Pointing records for text and elements
◇ ◇ ◇ ◇ ◇
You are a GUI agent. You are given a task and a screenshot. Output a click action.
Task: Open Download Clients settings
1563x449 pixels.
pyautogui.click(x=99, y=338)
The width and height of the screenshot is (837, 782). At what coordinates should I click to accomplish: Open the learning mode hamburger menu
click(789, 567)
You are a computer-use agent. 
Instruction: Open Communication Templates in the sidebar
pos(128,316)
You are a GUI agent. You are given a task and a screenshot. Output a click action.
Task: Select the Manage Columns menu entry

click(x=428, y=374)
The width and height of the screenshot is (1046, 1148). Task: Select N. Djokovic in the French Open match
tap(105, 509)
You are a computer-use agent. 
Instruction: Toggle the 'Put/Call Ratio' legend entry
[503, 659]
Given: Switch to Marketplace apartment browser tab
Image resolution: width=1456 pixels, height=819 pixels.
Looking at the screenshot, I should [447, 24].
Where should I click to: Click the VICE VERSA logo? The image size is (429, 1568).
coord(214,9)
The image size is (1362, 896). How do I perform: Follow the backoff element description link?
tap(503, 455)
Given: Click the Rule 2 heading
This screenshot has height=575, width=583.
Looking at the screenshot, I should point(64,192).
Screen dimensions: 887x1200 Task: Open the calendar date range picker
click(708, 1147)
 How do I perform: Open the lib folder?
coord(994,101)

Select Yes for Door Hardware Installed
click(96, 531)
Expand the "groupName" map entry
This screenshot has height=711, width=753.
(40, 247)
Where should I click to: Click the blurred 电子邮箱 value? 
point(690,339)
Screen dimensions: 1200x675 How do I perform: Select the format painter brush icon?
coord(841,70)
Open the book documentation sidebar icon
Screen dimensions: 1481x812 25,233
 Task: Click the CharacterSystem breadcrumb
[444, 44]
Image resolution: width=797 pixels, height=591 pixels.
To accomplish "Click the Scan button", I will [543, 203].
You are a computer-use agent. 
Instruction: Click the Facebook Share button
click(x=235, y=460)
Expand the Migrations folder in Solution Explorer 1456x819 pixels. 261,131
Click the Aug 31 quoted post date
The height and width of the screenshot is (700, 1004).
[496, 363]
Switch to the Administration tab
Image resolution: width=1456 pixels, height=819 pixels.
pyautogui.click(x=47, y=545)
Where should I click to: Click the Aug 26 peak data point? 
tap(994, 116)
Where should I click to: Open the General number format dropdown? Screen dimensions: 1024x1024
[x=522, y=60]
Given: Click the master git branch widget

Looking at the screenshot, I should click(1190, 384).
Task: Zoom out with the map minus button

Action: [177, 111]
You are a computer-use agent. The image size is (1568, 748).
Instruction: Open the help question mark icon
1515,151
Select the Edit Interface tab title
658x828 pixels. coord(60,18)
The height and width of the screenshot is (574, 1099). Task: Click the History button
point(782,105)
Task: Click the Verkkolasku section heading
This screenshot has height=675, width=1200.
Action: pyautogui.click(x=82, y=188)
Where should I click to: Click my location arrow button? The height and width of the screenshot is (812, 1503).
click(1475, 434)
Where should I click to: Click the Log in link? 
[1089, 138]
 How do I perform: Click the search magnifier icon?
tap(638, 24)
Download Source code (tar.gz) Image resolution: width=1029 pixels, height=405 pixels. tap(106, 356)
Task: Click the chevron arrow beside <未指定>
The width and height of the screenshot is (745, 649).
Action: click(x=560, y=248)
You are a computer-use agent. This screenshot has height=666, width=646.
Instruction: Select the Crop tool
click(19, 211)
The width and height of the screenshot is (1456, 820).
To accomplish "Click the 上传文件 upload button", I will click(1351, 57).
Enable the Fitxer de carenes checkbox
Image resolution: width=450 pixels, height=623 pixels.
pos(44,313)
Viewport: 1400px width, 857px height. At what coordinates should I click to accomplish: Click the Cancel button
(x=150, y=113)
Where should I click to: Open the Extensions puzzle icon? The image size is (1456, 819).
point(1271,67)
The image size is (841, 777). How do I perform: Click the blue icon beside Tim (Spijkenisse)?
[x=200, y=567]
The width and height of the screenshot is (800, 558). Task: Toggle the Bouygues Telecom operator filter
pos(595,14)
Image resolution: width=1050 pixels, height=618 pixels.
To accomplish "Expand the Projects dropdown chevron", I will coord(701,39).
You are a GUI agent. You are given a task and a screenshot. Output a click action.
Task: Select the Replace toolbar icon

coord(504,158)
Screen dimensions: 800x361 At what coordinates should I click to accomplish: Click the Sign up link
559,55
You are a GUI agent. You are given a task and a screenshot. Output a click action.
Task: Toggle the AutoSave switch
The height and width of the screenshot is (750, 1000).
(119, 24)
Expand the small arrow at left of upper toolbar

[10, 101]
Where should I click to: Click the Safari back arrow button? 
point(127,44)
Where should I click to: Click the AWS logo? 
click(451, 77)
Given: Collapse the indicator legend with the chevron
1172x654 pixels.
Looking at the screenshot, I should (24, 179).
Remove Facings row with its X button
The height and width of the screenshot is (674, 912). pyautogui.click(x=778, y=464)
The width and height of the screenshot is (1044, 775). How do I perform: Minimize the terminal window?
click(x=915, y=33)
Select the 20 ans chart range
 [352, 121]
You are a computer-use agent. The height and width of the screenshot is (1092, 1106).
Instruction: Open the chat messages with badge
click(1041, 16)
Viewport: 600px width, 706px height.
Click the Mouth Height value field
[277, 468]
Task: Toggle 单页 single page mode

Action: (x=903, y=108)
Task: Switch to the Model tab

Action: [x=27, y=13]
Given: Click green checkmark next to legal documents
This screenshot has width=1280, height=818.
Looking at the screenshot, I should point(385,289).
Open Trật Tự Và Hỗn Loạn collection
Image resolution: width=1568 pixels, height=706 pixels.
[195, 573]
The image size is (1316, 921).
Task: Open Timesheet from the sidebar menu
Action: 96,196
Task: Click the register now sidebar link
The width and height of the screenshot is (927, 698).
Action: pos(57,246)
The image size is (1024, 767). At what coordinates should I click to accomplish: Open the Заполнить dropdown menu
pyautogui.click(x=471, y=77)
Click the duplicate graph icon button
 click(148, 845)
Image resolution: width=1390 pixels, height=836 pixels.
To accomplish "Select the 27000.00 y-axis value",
◇ ◇ ◇ ◇ ◇
Aim of the exercise =>
Lay out all of the material above as a Markdown table with the columns "Row" and "Line". Give each non-blank line its own numbered row, and skip any blank lines.

Written solution =>
| Row | Line |
|---|---|
| 1 | You are a GUI agent. You are given a task and a screenshot. Output a click action. |
| 2 | Task: Open Download Clients settings |
| 3 | 1563x449 pixels. |
| 4 | pyautogui.click(x=99, y=338) |
| 5 | The width and height of the screenshot is (837, 782). At what coordinates should I click to accomplish: Open the learning mode hamburger menu |
| 6 | click(789, 567) |
| 7 | You are a computer-use agent.  |
| 8 | Instruction: Open Communication Templates in the sidebar |
| 9 | pos(128,316) |
| 10 | You are a GUI agent. You are given a task and a screenshot. Output a click action. |
| 11 | Task: Select the Manage Columns menu entry |
| 12 | click(x=428, y=374) |
| 13 | The width and height of the screenshot is (1046, 1148). Task: Select N. Djokovic in the French Open match |
| 14 | tap(105, 509) |
| 15 | You are a computer-use agent.  |
| 16 | Instruction: Toggle the 'Put/Call Ratio' legend entry |
| 17 | [503, 659] |
| 18 | Given: Switch to Marketplace apartment browser tab |
| 19 | Image resolution: width=1456 pixels, height=819 pixels. |
| 20 | Looking at the screenshot, I should [447, 24]. |
| 21 | Where should I click to: Click the VICE VERSA logo? The image size is (429, 1568). |
| 22 | coord(214,9) |
| 23 | The image size is (1362, 896). How do I perform: Follow the backoff element description link? |
| 24 | tap(503, 455) |
| 25 | Given: Click the Rule 2 heading |
| 26 | This screenshot has height=575, width=583. |
| 27 | Looking at the screenshot, I should point(64,192). |
| 28 | Screen dimensions: 887x1200 Task: Open the calendar date range picker |
| 29 | click(708, 1147) |
| 30 |  How do I perform: Open the lib folder? |
| 31 | coord(994,101) |
| 32 | Select Yes for Door Hardware Installed |
| 33 | click(96, 531) |
| 34 | Expand the "groupName" map entry |
| 35 | This screenshot has height=711, width=753. |
| 36 | (40, 247) |
| 37 | Where should I click to: Click the blurred 电子邮箱 value?  |
| 38 | point(690,339) |
| 39 | Screen dimensions: 1200x675 How do I perform: Select the format painter brush icon? |
| 40 | coord(841,70) |
| 41 | Open the book documentation sidebar icon |
| 42 | Screen dimensions: 1481x812 25,233 |
| 43 |  Task: Click the CharacterSystem breadcrumb |
| 44 | [444, 44] |
| 45 | Image resolution: width=797 pixels, height=591 pixels. |
| 46 | To accomplish "Click the Scan button", I will [543, 203]. |
| 47 | You are a computer-use agent.  |
| 48 | Instruction: Click the Facebook Share button |
| 49 | click(x=235, y=460) |
| 50 | Expand the Migrations folder in Solution Explorer 1456x819 pixels. 261,131 |
| 51 | Click the Aug 31 quoted post date |
| 52 | The height and width of the screenshot is (700, 1004). |
| 53 | [496, 363] |
| 54 | Switch to the Administration tab |
| 55 | Image resolution: width=1456 pixels, height=819 pixels. |
| 56 | pyautogui.click(x=47, y=545) |
| 57 | Where should I click to: Click the Aug 26 peak data point?  |
| 58 | tap(994, 116) |
| 59 | Where should I click to: Open the General number format dropdown? Screen dimensions: 1024x1024 |
| 60 | [x=522, y=60] |
| 61 | Given: Click the master git branch widget |
| 62 | Looking at the screenshot, I should click(1190, 384). |
| 63 | Task: Zoom out with the map minus button |
| 64 | Action: [177, 111] |
| 65 | You are a computer-use agent. The image size is (1568, 748). |
| 66 | Instruction: Open the help question mark icon |
| 67 | 1515,151 |
| 68 | Select the Edit Interface tab title |
| 69 | 658x828 pixels. coord(60,18) |
| 70 | The height and width of the screenshot is (574, 1099). Task: Click the History button |
| 71 | point(782,105) |
| 72 | Task: Click the Verkkolasku section heading |
| 73 | This screenshot has height=675, width=1200. |
| 74 | Action: pyautogui.click(x=82, y=188) |
| 75 | Where should I click to: Click my location arrow button? The height and width of the screenshot is (812, 1503). |
| 76 | click(1475, 434) |
| 77 | Where should I click to: Click the Log in link?  |
| 78 | [1089, 138] |
| 79 |  How do I perform: Click the search magnifier icon? |
| 80 | tap(638, 24) |
| 81 | Download Source code (tar.gz) Image resolution: width=1029 pixels, height=405 pixels. tap(106, 356) |
| 82 | Task: Click the chevron arrow beside <未指定> |
| 83 | The width and height of the screenshot is (745, 649). |
| 84 | Action: click(x=560, y=248) |
| 85 | You are a computer-use agent. This screenshot has height=666, width=646. |
| 86 | Instruction: Select the Crop tool |
| 87 | click(19, 211) |
| 88 | The width and height of the screenshot is (1456, 820). |
| 89 | To accomplish "Click the 上传文件 upload button", I will click(1351, 57). |
| 90 | Enable the Fitxer de carenes checkbox |
| 91 | Image resolution: width=450 pixels, height=623 pixels. |
| 92 | pos(44,313) |
| 93 | Viewport: 1400px width, 857px height. At what coordinates should I click to accomplish: Click the Cancel button |
| 94 | (x=150, y=113) |
| 95 | Where should I click to: Open the Extensions puzzle icon? The image size is (1456, 819). |
| 96 | point(1271,67) |
| 97 | The image size is (841, 777). How do I perform: Click the blue icon beside Tim (Spijkenisse)? |
| 98 | [x=200, y=567] |
| 99 | The width and height of the screenshot is (800, 558). Task: Toggle the Bouygues Telecom operator filter |
| 100 | pos(595,14) |
| 101 | Image resolution: width=1050 pixels, height=618 pixels. |
| 102 | To accomplish "Expand the Projects dropdown chevron", I will coord(701,39). |
| 103 | You are a GUI agent. You are given a task and a screenshot. Output a click action. |
| 104 | Task: Select the Replace toolbar icon |
| 105 | coord(504,158) |
| 106 | Screen dimensions: 800x361 At what coordinates should I click to accomplish: Click the Sign up link |
| 107 | 559,55 |
| 108 | You are a GUI agent. You are given a task and a screenshot. Output a click action. |
| 109 | Task: Toggle the AutoSave switch |
| 110 | The height and width of the screenshot is (750, 1000). |
| 111 | (119, 24) |
| 112 | Expand the small arrow at left of upper toolbar |
| 113 | [10, 101] |
| 114 | Where should I click to: Click the Safari back arrow button?  |
| 115 | point(127,44) |
| 116 | Where should I click to: Click the AWS logo?  |
| 117 | click(451, 77) |
| 118 | Given: Collapse the indicator legend with the chevron |
| 119 | 1172x654 pixels. |
| 120 | Looking at the screenshot, I should (24, 179). |
| 121 | Remove Facings row with its X button |
| 122 | The height and width of the screenshot is (674, 912). pyautogui.click(x=778, y=464) |
| 123 | The width and height of the screenshot is (1044, 775). How do I perform: Minimize the terminal window? |
| 124 | click(x=915, y=33) |
| 125 | Select the 20 ans chart range |
| 126 |  [352, 121] |
| 127 | You are a computer-use agent. The height and width of the screenshot is (1092, 1106). |
| 128 | Instruction: Open the chat messages with badge |
| 129 | click(1041, 16) |
| 130 | Viewport: 600px width, 706px height. |
| 131 | Click the Mouth Height value field |
| 132 | [277, 468] |
| 133 | Task: Toggle 单页 single page mode |
| 134 | Action: (x=903, y=108) |
| 135 | Task: Switch to the Model tab |
| 136 | Action: [x=27, y=13] |
| 137 | Given: Click green checkmark next to legal documents |
| 138 | This screenshot has width=1280, height=818. |
| 139 | Looking at the screenshot, I should point(385,289). |
| 140 | Open Trật Tự Và Hỗn Loạn collection |
| 141 | Image resolution: width=1568 pixels, height=706 pixels. |
| 142 | [195, 573] |
| 143 | The image size is (1316, 921). |
| 144 | Task: Open Timesheet from the sidebar menu |
| 145 | Action: 96,196 |
| 146 | Task: Click the register now sidebar link |
| 147 | The width and height of the screenshot is (927, 698). |
| 148 | Action: pos(57,246) |
| 149 | The image size is (1024, 767). At what coordinates should I click to accomplish: Open the Заполнить dropdown menu |
| 150 | pyautogui.click(x=471, y=77) |
| 151 | Click the duplicate graph icon button |
| 152 |  click(148, 845) |
| 153 | Image resolution: width=1390 pixels, height=836 pixels. |
| 154 | To accomplish "Select the 27000.00 y-axis value", |